WORK TO COMPLETE
An exact, complete copy of the lines below is the expected answer.
══════════════════════════════
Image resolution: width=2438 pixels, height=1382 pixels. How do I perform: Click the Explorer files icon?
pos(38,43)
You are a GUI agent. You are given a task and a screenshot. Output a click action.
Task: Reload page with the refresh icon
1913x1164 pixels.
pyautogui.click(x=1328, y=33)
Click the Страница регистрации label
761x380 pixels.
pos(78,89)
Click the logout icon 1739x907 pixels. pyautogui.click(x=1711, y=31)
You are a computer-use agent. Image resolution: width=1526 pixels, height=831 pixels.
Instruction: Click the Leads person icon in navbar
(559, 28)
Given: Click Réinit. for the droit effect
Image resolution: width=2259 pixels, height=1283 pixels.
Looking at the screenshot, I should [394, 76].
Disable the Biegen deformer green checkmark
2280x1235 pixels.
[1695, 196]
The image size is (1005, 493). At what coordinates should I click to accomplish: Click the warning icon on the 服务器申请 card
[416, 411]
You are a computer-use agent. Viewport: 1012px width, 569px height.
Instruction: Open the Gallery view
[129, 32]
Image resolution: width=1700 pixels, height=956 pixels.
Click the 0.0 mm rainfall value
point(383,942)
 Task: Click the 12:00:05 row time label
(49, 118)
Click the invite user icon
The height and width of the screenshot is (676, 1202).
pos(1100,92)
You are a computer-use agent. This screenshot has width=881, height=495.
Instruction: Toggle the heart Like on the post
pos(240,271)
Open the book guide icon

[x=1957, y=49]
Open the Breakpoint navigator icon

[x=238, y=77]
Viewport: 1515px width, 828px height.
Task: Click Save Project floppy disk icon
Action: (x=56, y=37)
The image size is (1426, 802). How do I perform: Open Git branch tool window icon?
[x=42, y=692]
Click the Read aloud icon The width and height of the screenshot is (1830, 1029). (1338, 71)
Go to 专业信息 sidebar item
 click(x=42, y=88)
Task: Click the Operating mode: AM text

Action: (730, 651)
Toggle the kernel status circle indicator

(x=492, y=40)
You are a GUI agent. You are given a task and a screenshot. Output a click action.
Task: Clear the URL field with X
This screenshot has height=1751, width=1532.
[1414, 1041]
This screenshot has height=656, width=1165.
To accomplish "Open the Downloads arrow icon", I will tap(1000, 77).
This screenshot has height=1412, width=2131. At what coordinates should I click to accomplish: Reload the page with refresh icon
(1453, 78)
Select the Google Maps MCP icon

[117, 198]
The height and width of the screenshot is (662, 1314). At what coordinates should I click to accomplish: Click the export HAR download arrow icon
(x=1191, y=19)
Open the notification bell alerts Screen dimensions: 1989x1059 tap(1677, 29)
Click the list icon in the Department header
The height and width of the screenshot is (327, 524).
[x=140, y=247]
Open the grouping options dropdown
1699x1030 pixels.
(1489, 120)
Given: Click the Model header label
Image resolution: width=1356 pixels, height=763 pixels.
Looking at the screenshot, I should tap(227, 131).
══════════════════════════════
RESPONSE TO THE EXERCISE
Image resolution: width=2438 pixels, height=1382 pixels. How do I perform: Click the Explorer files icon?
pos(38,43)
You are a GUI agent. You are given a task and a screenshot. Output a click action.
Task: Reload page with the refresh icon
1913x1164 pixels.
pyautogui.click(x=1328, y=33)
Click the Страница регистрации label
761x380 pixels.
pos(78,89)
Click the logout icon 1739x907 pixels. pyautogui.click(x=1711, y=31)
You are a computer-use agent. Image resolution: width=1526 pixels, height=831 pixels.
Instruction: Click the Leads person icon in navbar
(559, 28)
Given: Click Réinit. for the droit effect
Image resolution: width=2259 pixels, height=1283 pixels.
Looking at the screenshot, I should [394, 76].
Disable the Biegen deformer green checkmark
2280x1235 pixels.
[1695, 196]
The image size is (1005, 493). At what coordinates should I click to accomplish: Click the warning icon on the 服务器申请 card
[416, 411]
You are a computer-use agent. Viewport: 1012px width, 569px height.
Instruction: Open the Gallery view
[129, 32]
Image resolution: width=1700 pixels, height=956 pixels.
Click the 0.0 mm rainfall value
point(383,942)
 Task: Click the 12:00:05 row time label
(49, 118)
Click the invite user icon
The height and width of the screenshot is (676, 1202).
pos(1100,92)
You are a computer-use agent. This screenshot has width=881, height=495.
Instruction: Toggle the heart Like on the post
pos(240,271)
Open the book guide icon

[x=1957, y=49]
Open the Breakpoint navigator icon

[x=238, y=77]
Viewport: 1515px width, 828px height.
Task: Click Save Project floppy disk icon
Action: (x=56, y=37)
The image size is (1426, 802). How do I perform: Open Git branch tool window icon?
[x=42, y=692]
Click the Read aloud icon The width and height of the screenshot is (1830, 1029). (1338, 71)
Go to 专业信息 sidebar item
 click(x=42, y=88)
Task: Click the Operating mode: AM text

Action: (730, 651)
Toggle the kernel status circle indicator

(x=492, y=40)
You are a GUI agent. You are given a task and a screenshot. Output a click action.
Task: Clear the URL field with X
This screenshot has height=1751, width=1532.
[1414, 1041]
This screenshot has height=656, width=1165.
To accomplish "Open the Downloads arrow icon", I will tap(1000, 77).
This screenshot has height=1412, width=2131. At what coordinates should I click to accomplish: Reload the page with refresh icon
(1453, 78)
Select the Google Maps MCP icon

[117, 198]
The height and width of the screenshot is (662, 1314). At what coordinates should I click to accomplish: Click the export HAR download arrow icon
(x=1191, y=19)
Open the notification bell alerts Screen dimensions: 1989x1059 tap(1677, 29)
Click the list icon in the Department header
The height and width of the screenshot is (327, 524).
[x=140, y=247]
Open the grouping options dropdown
1699x1030 pixels.
(1489, 120)
Given: Click the Model header label
Image resolution: width=1356 pixels, height=763 pixels.
Looking at the screenshot, I should tap(227, 131).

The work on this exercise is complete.